**YOUR INSTRUCTIONS**
Write out each of the following entries word for word, with nothing changed.

**EXTRACTED INFORMATION**
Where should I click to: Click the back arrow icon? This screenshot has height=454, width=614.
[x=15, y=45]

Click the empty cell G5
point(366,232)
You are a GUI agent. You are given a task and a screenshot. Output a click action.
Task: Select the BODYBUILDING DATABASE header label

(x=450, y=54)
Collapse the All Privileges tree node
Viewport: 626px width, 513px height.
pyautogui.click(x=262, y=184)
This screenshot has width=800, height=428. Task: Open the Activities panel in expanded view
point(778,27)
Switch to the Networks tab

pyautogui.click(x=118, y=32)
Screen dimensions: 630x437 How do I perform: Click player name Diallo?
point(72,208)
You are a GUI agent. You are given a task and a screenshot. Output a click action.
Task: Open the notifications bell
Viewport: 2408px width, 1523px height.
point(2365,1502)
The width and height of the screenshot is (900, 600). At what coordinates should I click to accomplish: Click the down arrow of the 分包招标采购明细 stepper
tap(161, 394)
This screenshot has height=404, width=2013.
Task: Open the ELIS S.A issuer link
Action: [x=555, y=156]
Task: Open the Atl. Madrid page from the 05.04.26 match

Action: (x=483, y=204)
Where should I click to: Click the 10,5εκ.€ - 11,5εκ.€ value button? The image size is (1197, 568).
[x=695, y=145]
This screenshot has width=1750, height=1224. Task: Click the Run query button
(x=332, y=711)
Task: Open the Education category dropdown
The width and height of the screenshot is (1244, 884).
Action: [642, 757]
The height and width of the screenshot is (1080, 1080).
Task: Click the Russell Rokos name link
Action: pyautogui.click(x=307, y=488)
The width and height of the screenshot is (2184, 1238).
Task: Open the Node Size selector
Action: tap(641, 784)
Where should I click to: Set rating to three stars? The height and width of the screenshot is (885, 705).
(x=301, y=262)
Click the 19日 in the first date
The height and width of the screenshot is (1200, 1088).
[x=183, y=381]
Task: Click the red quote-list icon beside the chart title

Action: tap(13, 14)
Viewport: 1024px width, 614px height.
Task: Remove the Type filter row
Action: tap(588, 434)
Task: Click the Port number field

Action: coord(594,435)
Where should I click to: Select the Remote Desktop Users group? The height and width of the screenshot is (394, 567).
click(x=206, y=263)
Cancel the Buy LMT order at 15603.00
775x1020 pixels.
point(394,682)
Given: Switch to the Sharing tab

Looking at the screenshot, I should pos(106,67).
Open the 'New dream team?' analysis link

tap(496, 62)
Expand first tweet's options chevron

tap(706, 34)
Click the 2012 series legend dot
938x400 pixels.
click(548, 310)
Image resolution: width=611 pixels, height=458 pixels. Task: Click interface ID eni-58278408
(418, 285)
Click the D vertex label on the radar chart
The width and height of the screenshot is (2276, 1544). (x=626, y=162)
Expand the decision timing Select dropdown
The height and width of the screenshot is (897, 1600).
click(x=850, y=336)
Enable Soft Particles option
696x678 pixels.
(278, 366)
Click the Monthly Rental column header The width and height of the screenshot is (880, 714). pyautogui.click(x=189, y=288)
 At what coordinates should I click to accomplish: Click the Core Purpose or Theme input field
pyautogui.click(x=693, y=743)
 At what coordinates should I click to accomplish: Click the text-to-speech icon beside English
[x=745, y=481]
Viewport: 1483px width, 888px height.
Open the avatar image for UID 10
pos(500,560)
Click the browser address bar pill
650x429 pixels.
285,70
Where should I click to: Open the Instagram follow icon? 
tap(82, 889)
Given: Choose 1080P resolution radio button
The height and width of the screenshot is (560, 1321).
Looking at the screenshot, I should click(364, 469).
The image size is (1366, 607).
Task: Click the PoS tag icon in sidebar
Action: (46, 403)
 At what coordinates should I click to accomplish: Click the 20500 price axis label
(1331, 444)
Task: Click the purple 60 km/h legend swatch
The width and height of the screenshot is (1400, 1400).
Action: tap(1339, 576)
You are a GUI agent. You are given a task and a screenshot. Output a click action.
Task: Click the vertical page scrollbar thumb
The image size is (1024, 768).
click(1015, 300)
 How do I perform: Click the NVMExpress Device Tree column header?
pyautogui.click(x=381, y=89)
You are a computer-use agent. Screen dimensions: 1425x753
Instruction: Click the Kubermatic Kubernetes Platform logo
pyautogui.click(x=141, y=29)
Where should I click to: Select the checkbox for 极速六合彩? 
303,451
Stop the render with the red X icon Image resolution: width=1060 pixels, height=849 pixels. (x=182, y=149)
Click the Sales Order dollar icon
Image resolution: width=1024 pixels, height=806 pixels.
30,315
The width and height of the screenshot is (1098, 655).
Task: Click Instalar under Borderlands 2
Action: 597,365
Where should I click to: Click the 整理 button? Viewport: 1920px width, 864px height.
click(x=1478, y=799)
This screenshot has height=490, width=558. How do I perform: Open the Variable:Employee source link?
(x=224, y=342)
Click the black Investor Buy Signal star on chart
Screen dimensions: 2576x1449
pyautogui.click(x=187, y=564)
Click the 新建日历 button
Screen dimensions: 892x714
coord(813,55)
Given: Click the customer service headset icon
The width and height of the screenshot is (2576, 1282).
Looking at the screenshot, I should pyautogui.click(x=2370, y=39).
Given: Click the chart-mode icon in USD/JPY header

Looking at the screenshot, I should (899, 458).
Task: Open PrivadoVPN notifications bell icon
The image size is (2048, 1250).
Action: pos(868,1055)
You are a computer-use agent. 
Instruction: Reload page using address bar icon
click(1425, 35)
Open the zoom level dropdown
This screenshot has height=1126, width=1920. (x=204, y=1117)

**RIGHT ANSWER**
Where should I click to: Click the back arrow icon? This screenshot has height=454, width=614.
[x=15, y=45]

Click the empty cell G5
point(366,232)
You are a GUI agent. You are given a task and a screenshot. Output a click action.
Task: Select the BODYBUILDING DATABASE header label

(x=450, y=54)
Collapse the All Privileges tree node
Viewport: 626px width, 513px height.
pyautogui.click(x=262, y=184)
This screenshot has width=800, height=428. Task: Open the Activities panel in expanded view
point(778,27)
Switch to the Networks tab

pyautogui.click(x=118, y=32)
Screen dimensions: 630x437 How do I perform: Click player name Diallo?
point(72,208)
You are a GUI agent. You are given a task and a screenshot. Output a click action.
Task: Open the notifications bell
Viewport: 2408px width, 1523px height.
point(2365,1502)
The width and height of the screenshot is (900, 600). At what coordinates should I click to accomplish: Click the down arrow of the 分包招标采购明细 stepper
tap(161, 394)
This screenshot has height=404, width=2013.
Task: Open the ELIS S.A issuer link
Action: [x=555, y=156]
Task: Open the Atl. Madrid page from the 05.04.26 match

Action: (x=483, y=204)
Where should I click to: Click the 10,5εκ.€ - 11,5εκ.€ value button? The image size is (1197, 568).
[x=695, y=145]
This screenshot has width=1750, height=1224. Task: Click the Run query button
(x=332, y=711)
Task: Open the Education category dropdown
The width and height of the screenshot is (1244, 884).
Action: [642, 757]
The height and width of the screenshot is (1080, 1080).
Task: Click the Russell Rokos name link
Action: pyautogui.click(x=307, y=488)
The width and height of the screenshot is (2184, 1238).
Task: Open the Node Size selector
Action: tap(641, 784)
Where should I click to: Set rating to three stars? The height and width of the screenshot is (885, 705).
(x=301, y=262)
Click the 19日 in the first date
The height and width of the screenshot is (1200, 1088).
[x=183, y=381]
Task: Click the red quote-list icon beside the chart title

Action: tap(13, 14)
Viewport: 1024px width, 614px height.
Task: Remove the Type filter row
Action: tap(588, 434)
Task: Click the Port number field

Action: coord(594,435)
Where should I click to: Select the Remote Desktop Users group? The height and width of the screenshot is (394, 567).
click(x=206, y=263)
Cancel the Buy LMT order at 15603.00
775x1020 pixels.
point(394,682)
Given: Switch to the Sharing tab

Looking at the screenshot, I should pos(106,67).
Open the 'New dream team?' analysis link

tap(496, 62)
Expand first tweet's options chevron

tap(706, 34)
Click the 2012 series legend dot
938x400 pixels.
click(548, 310)
Image resolution: width=611 pixels, height=458 pixels. Task: Click interface ID eni-58278408
(418, 285)
Click the D vertex label on the radar chart
The width and height of the screenshot is (2276, 1544). (x=626, y=162)
Expand the decision timing Select dropdown
The height and width of the screenshot is (897, 1600).
click(x=850, y=336)
Enable Soft Particles option
696x678 pixels.
(278, 366)
Click the Monthly Rental column header The width and height of the screenshot is (880, 714). pyautogui.click(x=189, y=288)
 At what coordinates should I click to accomplish: Click the Core Purpose or Theme input field
pyautogui.click(x=693, y=743)
 At what coordinates should I click to accomplish: Click the text-to-speech icon beside English
[x=745, y=481]
Viewport: 1483px width, 888px height.
Open the avatar image for UID 10
pos(500,560)
Click the browser address bar pill
650x429 pixels.
285,70
Where should I click to: Open the Instagram follow icon? 
tap(82, 889)
Given: Choose 1080P resolution radio button
The height and width of the screenshot is (560, 1321).
Looking at the screenshot, I should click(364, 469).
The image size is (1366, 607).
Task: Click the PoS tag icon in sidebar
Action: (46, 403)
 At what coordinates should I click to accomplish: Click the 20500 price axis label
(1331, 444)
Task: Click the purple 60 km/h legend swatch
The width and height of the screenshot is (1400, 1400).
Action: tap(1339, 576)
You are a GUI agent. You are given a task and a screenshot. Output a click action.
Task: Click the vertical page scrollbar thumb
The image size is (1024, 768).
click(1015, 300)
 How do I perform: Click the NVMExpress Device Tree column header?
pyautogui.click(x=381, y=89)
You are a computer-use agent. Screen dimensions: 1425x753
Instruction: Click the Kubermatic Kubernetes Platform logo
pyautogui.click(x=141, y=29)
Where should I click to: Select the checkbox for 极速六合彩? 
303,451
Stop the render with the red X icon Image resolution: width=1060 pixels, height=849 pixels. (x=182, y=149)
Click the Sales Order dollar icon
Image resolution: width=1024 pixels, height=806 pixels.
30,315
The width and height of the screenshot is (1098, 655).
Task: Click Instalar under Borderlands 2
Action: 597,365
Where should I click to: Click the 整理 button? Viewport: 1920px width, 864px height.
click(x=1478, y=799)
This screenshot has height=490, width=558. How do I perform: Open the Variable:Employee source link?
(x=224, y=342)
Click the black Investor Buy Signal star on chart
Screen dimensions: 2576x1449
pyautogui.click(x=187, y=564)
Click the 新建日历 button
Screen dimensions: 892x714
coord(813,55)
Given: Click the customer service headset icon
The width and height of the screenshot is (2576, 1282).
Looking at the screenshot, I should pyautogui.click(x=2370, y=39).
Given: Click the chart-mode icon in USD/JPY header

Looking at the screenshot, I should (899, 458).
Task: Open PrivadoVPN notifications bell icon
The image size is (2048, 1250).
Action: pos(868,1055)
You are a computer-use agent. 
Instruction: Reload page using address bar icon
click(1425, 35)
Open the zoom level dropdown
This screenshot has height=1126, width=1920. (x=204, y=1117)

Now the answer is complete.